Greetings everyone, as you know I have been working on Grafana Dashboards across all Veeam RESTful APIs (the only one pending is VBA GCP), but as the time has passed, the releases and core products I was using have evolved as well…
I am talking about the time-series I am using to store all the recollected data from the APIs. I was using InfluxDB v1.x (latest stable release is v1.8), but InfluxData is about to deprecate it and consider it end-of-life at the end of 2021. That left all the Community using it with the only option to go to InfluxDB v2.x, and start leveraging Flux, the new query language, which is extremely versatile btw.
Introducing the new Grafana Dashboard for Veeam Enterprise Manager for InfluxDB v2 using Flux, and Grafana 8.x
Before go any further, I just wanted to thank tigattack who contributed to the Script that pushes the data to InfluxDB v2.0.

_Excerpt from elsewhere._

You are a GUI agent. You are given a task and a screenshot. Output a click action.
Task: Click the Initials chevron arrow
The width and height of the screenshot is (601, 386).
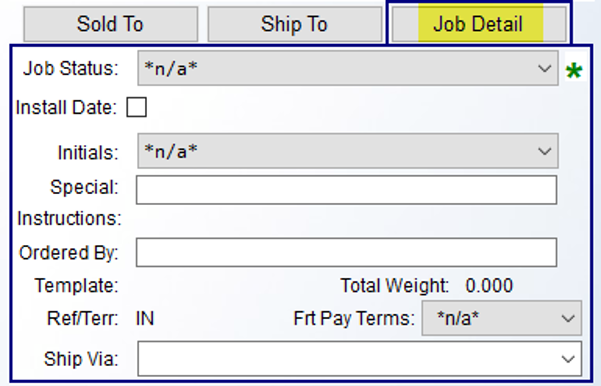coord(544,151)
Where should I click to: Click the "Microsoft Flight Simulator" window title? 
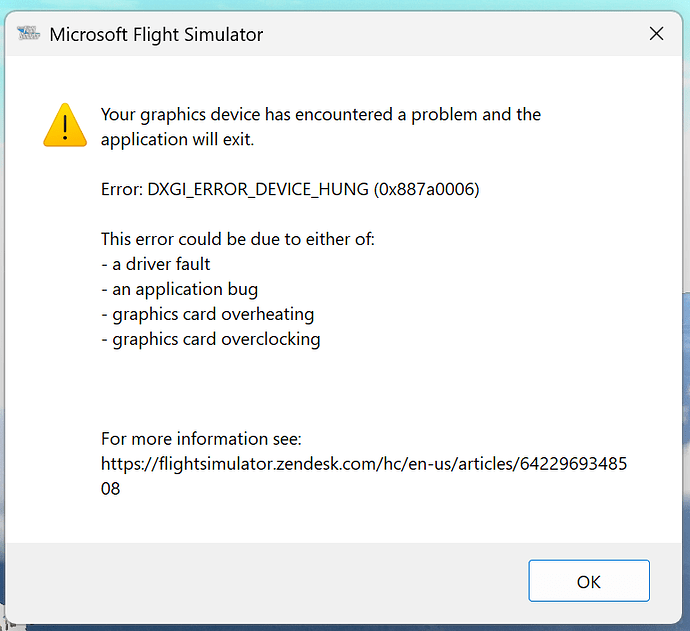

Now, there it has been ton of work, as I needed to craft all the queries again from scratch converting legacy InfluxQL things like this:
Into something modern like this using Flux (which I am new into)
The final result is something extremely beautiful, yet useful, like this. Yes at the top you can filter by so many things, VMs, VBR Servers, Repos, Backup Jobs, Replica, etc.:
Alright, alright, I know YOU WANT IT, so keep reading about the setup.
Step 1 - Have InfluxDB v2, and Grafana v8.x installed
I can not cover this here, but there are tons of guides about how to install both systems, they are just a few commands, or just deploy everything in Docker, ping me privately if need help.
Step 2 - Download, and prepare the veeam_enterprisemanager.sh
This is not that difficult, on a Linux system, it can be a Linux container inside WSL2, or just a VM, or a docker container, anything with access to your InfluxDB v2, and your Enterprise Manager:
You will need to edit the basics, these are your details:
##
# Configurations
##
# Endpoint URL for InfluxDB
veeamInfluxDBURL="http://YOURINFLUXSERVERIP" #Your InfluxDB Server, http://FQDN or https://FQDN if using SSL
veeamInfluxDBPort="8086" #Default Port
veeamInfluxDBBucket="veeam" # InfluxDB bucket name (not ID)
veeamInfluxDBToken="TOKEN" # InfluxDB access token with read/write privileges for the bucket
veeamInfluxDBOrg="ORG NAME" # InfluxDB organisation name (not ID)
# Endpoint URL for login action
veeamUsername="YOUREMUSER" #Your username, if using domain based account, please add it like user@domain.com (if you use domain\account it is not going to work!)
veeamPassword='YOUREMPASSWORD'
veeamJobSessions="100"
veeamAuth=$(echo -ne "$veeamUsername:$veeamPassword" | base64);
veeamRestServer="YOUREMSERVERIP"
veeamRestPort="9398" #Default Port
Make the script executable, and run it If all works, then schedule it.
Step 3 - Import the Veeam Dashboard on your Grafana
The final step, the easiest one, on your Grafana click Import and either use the ID 11516, or the URL - https://grafana.com/grafana/dashboards/11516
And that’s it, now you have a fresh Grafana with all your information that the Enterprise Manager has. If you keep running this for days, weeks, months, is when you will be able to see in great detail long-term trends, etc.
Final thoughts
This has been such a great experience for me, take something that works and it is been used by 500+ (number of downloads) Veeam enthusiasts out there, and make it slick and future-proof for cutting-edge like Flux and InfluxDB v2. Hope you like it, at the end, I made this for you all. thank you!